▸ GIVEN PROBLEM:
Please write out the listing, word for word, from the line containing "Given: Click the" down to the line containing "pos(258,81)", with both of those lines included.

▸ SUPPLIED RECORDS:
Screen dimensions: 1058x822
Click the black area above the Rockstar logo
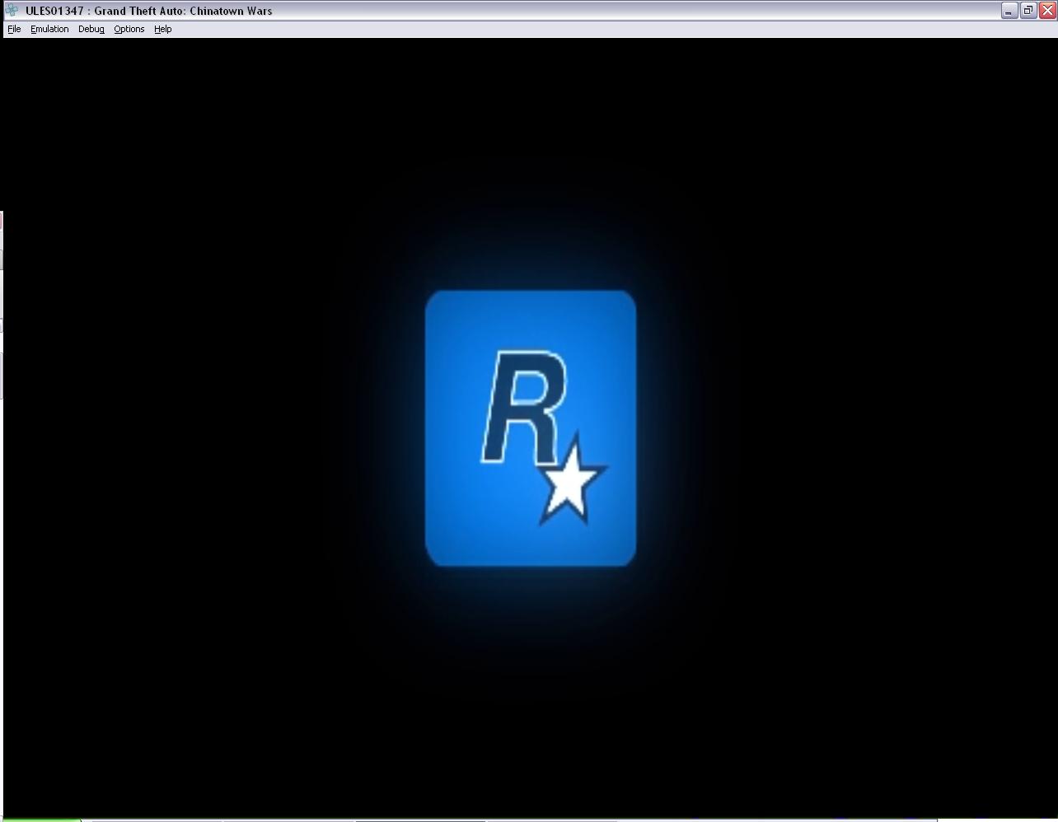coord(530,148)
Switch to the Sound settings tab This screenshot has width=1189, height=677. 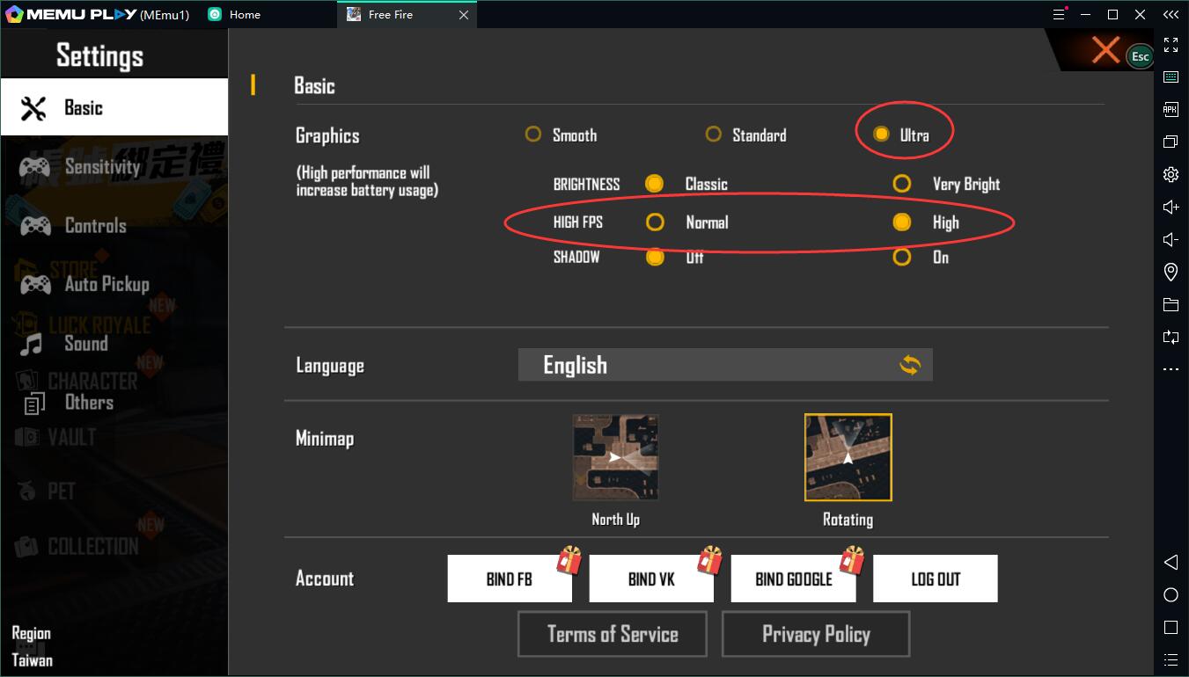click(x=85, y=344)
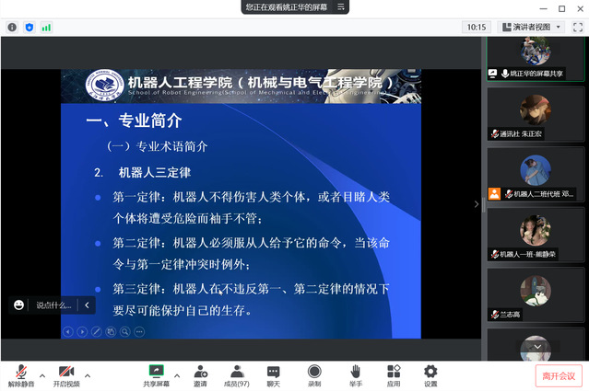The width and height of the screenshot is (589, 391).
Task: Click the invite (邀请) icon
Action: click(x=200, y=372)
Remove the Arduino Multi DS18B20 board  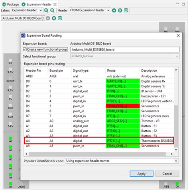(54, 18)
==
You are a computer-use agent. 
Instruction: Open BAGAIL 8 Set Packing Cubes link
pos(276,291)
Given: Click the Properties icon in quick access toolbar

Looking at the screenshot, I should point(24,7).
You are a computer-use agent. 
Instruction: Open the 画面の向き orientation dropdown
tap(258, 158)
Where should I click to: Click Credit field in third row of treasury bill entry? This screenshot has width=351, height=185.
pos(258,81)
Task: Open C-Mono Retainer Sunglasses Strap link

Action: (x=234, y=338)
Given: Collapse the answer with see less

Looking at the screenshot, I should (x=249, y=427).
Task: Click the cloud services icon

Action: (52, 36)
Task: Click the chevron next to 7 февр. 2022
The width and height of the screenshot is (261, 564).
* * *
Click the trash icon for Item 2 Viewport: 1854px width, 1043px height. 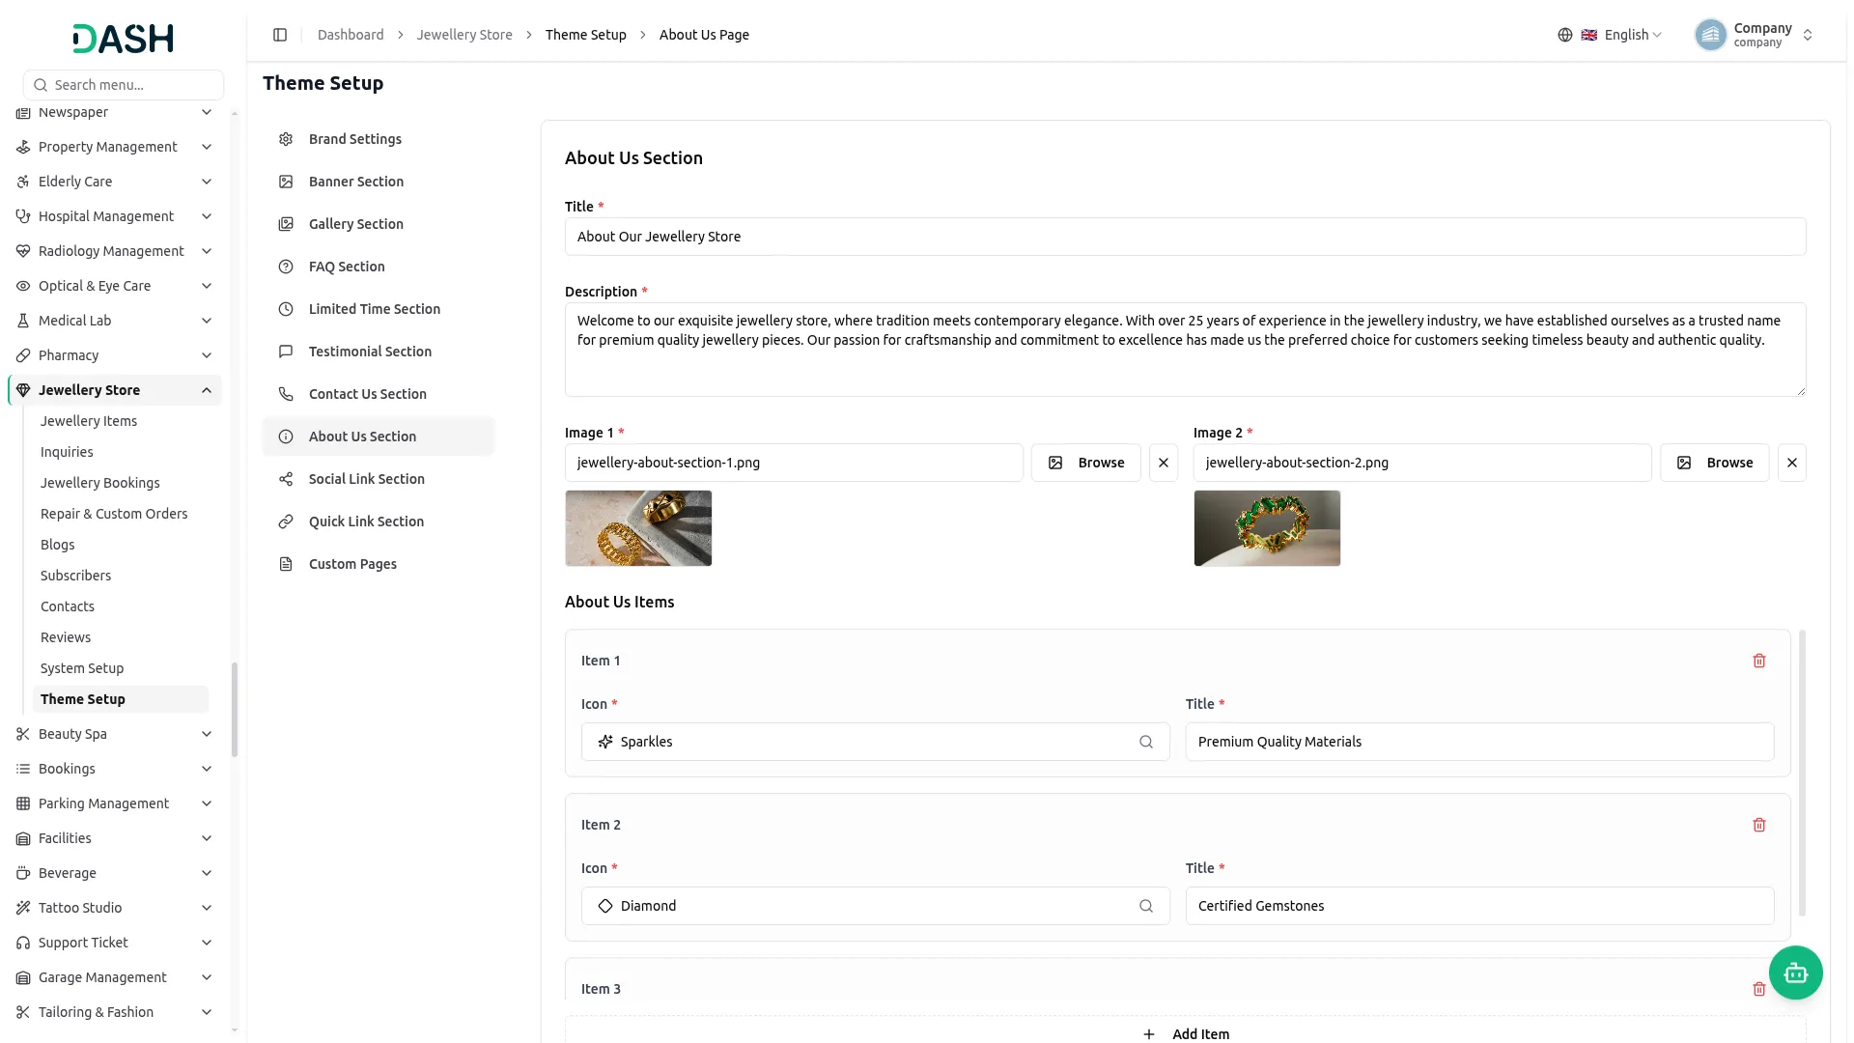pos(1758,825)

▸ RESULT OF THE EXERCISE:
Given: Click the Properties icon in quick access toolbar

Looking at the screenshot, I should point(24,7).
You are a computer-use agent. 
Instruction: Open the 画面の向き orientation dropdown
tap(258, 158)
Where should I click to: Click Credit field in third row of treasury bill entry? This screenshot has width=351, height=185.
pos(258,81)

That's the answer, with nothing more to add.